YOUR OBJECTIVE
Your task is to quote the records from their first line through the line containing "Create a new file in CODE folder", with nothing added or left out.

Stored data

———

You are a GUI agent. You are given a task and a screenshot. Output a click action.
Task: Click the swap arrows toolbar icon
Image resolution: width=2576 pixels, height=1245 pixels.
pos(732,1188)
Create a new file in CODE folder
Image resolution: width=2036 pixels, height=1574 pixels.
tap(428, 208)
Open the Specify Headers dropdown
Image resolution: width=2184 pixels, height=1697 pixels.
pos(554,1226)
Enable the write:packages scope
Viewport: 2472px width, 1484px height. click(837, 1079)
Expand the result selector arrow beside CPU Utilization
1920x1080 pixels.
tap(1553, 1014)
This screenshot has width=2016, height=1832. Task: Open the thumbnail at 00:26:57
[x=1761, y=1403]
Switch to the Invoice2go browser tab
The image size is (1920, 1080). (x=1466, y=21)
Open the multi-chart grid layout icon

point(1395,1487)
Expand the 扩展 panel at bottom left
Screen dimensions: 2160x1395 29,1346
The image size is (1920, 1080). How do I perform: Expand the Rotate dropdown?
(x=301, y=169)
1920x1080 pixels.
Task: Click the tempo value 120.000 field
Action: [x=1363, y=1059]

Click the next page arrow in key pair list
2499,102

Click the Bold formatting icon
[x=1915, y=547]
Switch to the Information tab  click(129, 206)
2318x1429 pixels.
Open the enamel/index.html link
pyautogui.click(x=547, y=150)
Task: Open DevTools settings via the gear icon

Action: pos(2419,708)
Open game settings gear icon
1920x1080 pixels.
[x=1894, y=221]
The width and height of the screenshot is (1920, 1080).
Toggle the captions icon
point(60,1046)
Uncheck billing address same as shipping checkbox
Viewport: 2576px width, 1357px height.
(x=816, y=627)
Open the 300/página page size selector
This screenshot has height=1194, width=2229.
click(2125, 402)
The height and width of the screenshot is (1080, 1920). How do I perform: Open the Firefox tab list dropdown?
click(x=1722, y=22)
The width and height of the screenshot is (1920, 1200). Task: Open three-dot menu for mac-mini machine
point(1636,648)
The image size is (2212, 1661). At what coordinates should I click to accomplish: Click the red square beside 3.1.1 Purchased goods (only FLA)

———

WRITTEN SOLUTION
You are a GUI agent. You are given a task and a screenshot. Output a click action.
Task: Click the swap arrows toolbar icon
Image resolution: width=2576 pixels, height=1245 pixels.
pos(732,1188)
Create a new file in CODE folder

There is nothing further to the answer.